Church documents come in different forms with various levels of authority. Here is a list of some of them you may come across. Most of these are available online.

Papal Encyclical: (Encyclical is the Latin word for a circular letter) A “letter” sent from the Pope in his capacity as the head of the Church to whole the Church, concerning an area of doctrine. Papal encyclicals have the highest priority.
E.g. Benedict XVI, Deus Caritas est – encyclical: God is Love.

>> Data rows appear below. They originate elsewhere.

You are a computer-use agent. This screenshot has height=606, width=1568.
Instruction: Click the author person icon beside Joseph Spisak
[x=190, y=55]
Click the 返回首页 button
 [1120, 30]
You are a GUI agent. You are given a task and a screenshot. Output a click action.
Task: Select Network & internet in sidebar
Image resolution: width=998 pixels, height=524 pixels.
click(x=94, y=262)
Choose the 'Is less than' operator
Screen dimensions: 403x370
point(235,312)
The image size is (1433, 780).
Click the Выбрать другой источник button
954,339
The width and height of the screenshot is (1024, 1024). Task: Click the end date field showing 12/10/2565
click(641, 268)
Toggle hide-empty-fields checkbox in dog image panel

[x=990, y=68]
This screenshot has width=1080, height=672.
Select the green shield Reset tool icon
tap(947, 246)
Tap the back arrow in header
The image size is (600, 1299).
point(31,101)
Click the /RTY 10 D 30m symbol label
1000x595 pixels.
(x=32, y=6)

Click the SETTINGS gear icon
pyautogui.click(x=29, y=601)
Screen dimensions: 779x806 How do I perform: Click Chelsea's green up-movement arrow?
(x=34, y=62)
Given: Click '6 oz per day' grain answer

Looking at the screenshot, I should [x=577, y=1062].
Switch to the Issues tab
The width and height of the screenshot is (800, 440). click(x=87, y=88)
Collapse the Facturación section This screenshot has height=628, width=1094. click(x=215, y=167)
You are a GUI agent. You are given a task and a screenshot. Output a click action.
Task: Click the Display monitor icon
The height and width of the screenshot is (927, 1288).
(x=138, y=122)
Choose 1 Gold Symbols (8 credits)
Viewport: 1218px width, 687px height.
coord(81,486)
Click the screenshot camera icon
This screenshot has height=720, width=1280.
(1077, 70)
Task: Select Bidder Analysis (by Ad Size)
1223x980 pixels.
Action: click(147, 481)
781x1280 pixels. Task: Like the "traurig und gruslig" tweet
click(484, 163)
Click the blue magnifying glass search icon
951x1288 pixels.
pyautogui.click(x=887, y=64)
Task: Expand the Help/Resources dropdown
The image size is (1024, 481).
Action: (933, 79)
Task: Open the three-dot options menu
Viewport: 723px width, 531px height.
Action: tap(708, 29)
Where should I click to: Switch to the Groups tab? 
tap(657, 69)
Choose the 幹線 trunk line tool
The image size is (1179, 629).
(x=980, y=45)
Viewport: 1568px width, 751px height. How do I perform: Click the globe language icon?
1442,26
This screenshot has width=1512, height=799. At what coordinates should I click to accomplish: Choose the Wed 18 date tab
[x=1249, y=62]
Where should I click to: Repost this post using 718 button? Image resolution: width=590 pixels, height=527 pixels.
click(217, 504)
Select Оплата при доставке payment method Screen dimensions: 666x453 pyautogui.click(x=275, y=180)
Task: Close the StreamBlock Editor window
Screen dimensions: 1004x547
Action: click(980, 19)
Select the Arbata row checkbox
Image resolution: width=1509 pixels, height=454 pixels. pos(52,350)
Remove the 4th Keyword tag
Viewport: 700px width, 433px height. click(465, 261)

Apostolic Constitution: a document which includes solemn magisterial acts of the Church regarding governance of the Church, dioceses, papal elections etc.
E.g. Benedict XVI, Anglicanorum Coetibus – providing for personal Ordinariates for Anglicans entering into full communion with the Catholic Church, and John Paul II, Fidei Depositum – at the front of each copy of the Catechism of the Catholic Church.

Apostolic letter: From the Pope on a particular theme or to a particular group of the faithful, e.g. to the youth, or the people of a country, or to the bishops etc. They have a little less authority than encyclicals.
E.g. John Paul II, Apostolic Letter Rosarium Virginis Mariae – on the Rosary

Motu proprio: (Latin for on his own impulse) is a document issued to either the whole Church or a part of it, by the Pope on his own initiative, and personally signed by him.
E.g. Benedict XVI, Apostolic Letter issued “Motu Proprio” Porta Fidei for the Indiction of the Year of Faith

Apostolic Exhortation: a document produced by the Pope in His capacity as the successor of Peter which encourages (exhorts) the faithful in their attitude to the life of faith. Often these come out of synods of the bishops.
E.g. Benedict XVI, Verbum Domini

Dogmatic constitution: These are key documents which define Church teaching.
E.g. Vatican II, Dogmatic constitution on the Church, Lumen Gentium.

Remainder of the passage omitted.